A ex-primeira-dama relatou desconhecer o tempo que Bolsonaro permaneceu inconsciente após bater a cabeça em um móvel dentro da cela. “A gente não sabe por quanto tempo ele esteve desacordado e ele não sabe explicar. Então a gente não sabe o que está acontecendo. A PF não tem autonomia para tirar uma pessoa que sofreu um acidente, que bateu com a cabeça em um móvel, não tem autonomia, a gente está esperando o excelentíssimo ministro Alexandre de Moraes liberar”, disse.

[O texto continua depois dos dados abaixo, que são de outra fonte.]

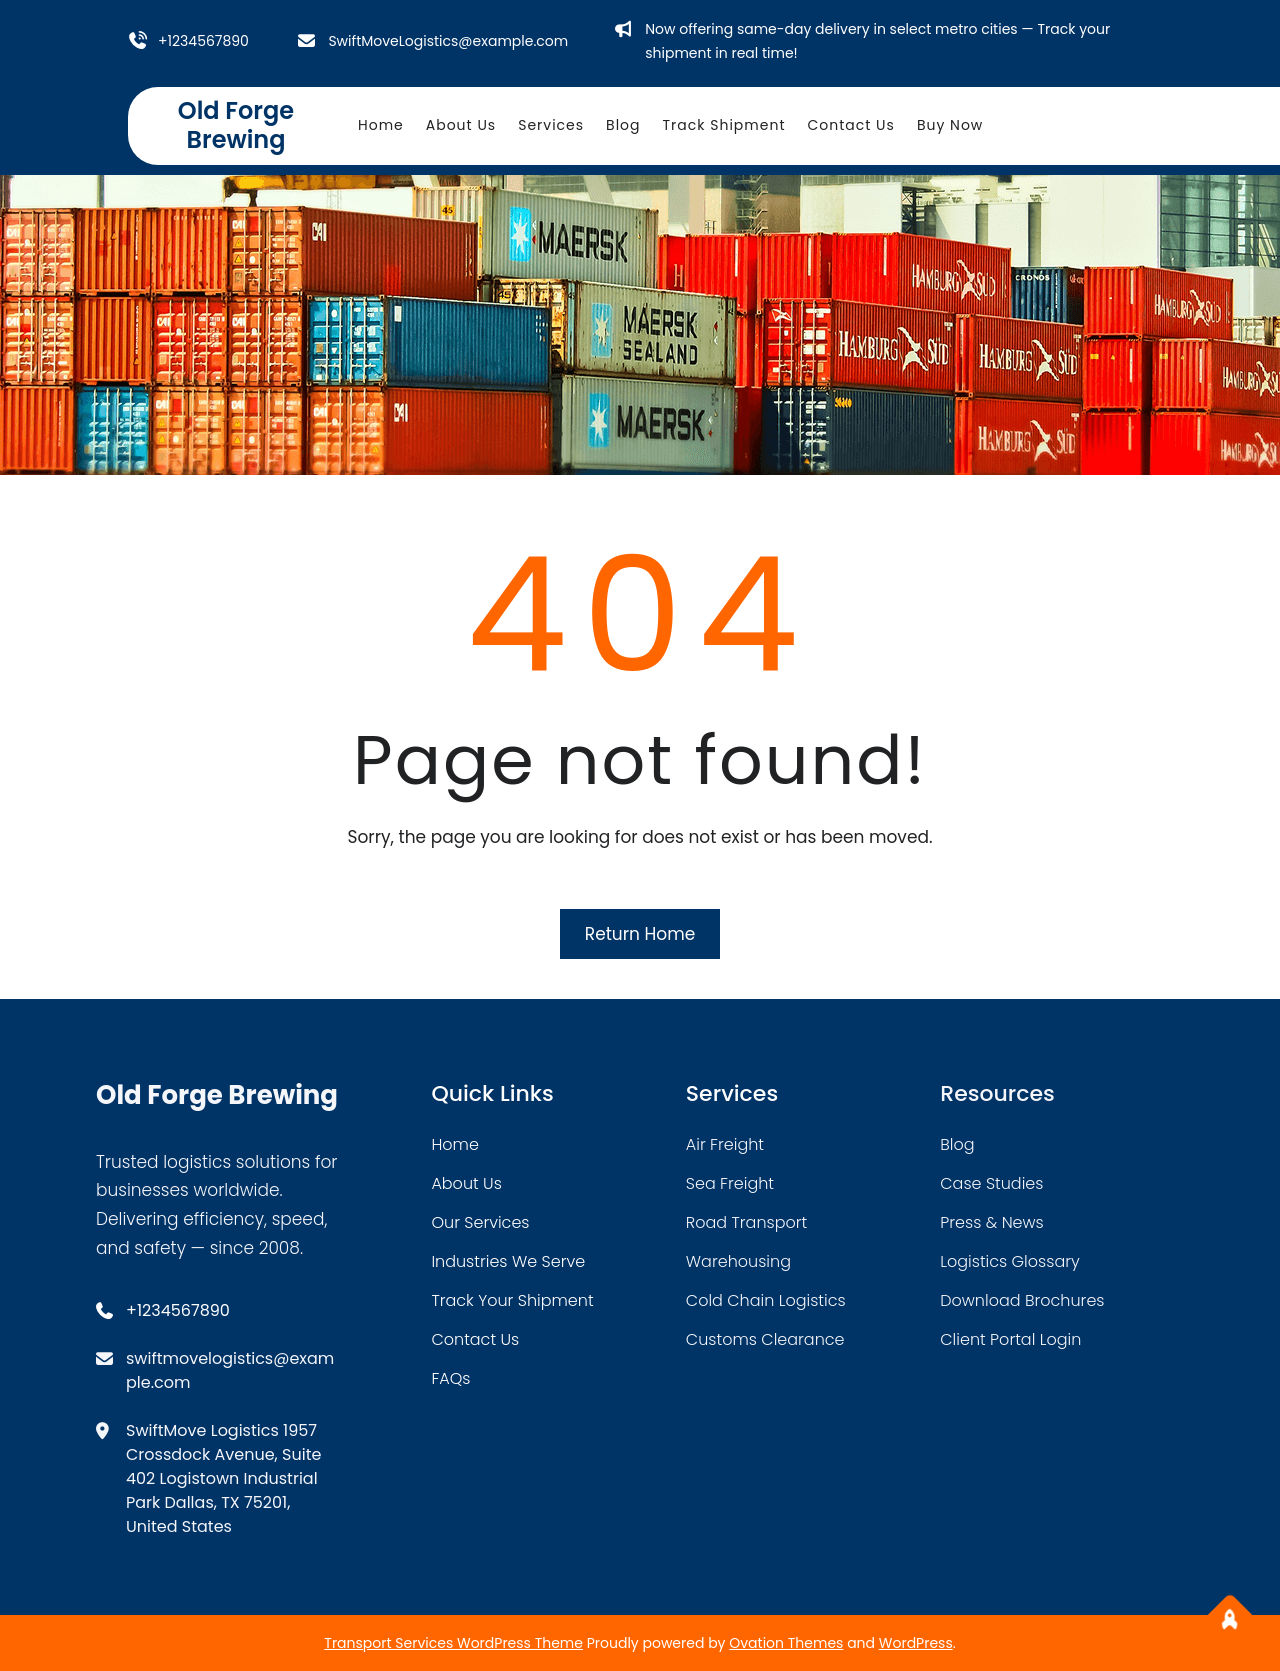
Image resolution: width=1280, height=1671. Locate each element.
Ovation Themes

Michelle conversou com jornalistas em frente ao local de detenção, onde expressou preocupação com as condições de saúde do marido. Ela mencionou problemas anteriores enfrentados pelo ex-presidente: “Na minha casa, quando ele tem quadro de apneia, eu fico virando ele durante a noite, isso é comprovado. Então, mais uma vez, provou que o atendimento aqui não é rápido e que infelizmente ele está aquém”.
A ex-primeira-dama informou que solicitou um relatório à Polícia Federal para entender o horário em que a cela foi aberta e toda a sequência de eventos após o incidente. “A gente sabe que ele não está bem”, afirmou.
Familiares e aliados do ex-presidente reagiram publicamente à decisão de Moraes. O senador Flávio Bolsonaro (PL-RJ) afirmou em suas redes sociais que o tratamento dado ao pai ultrapassa “todos os limites da crueldade, da justiça e da própria humanidade”, classificando a situação como “tortura”.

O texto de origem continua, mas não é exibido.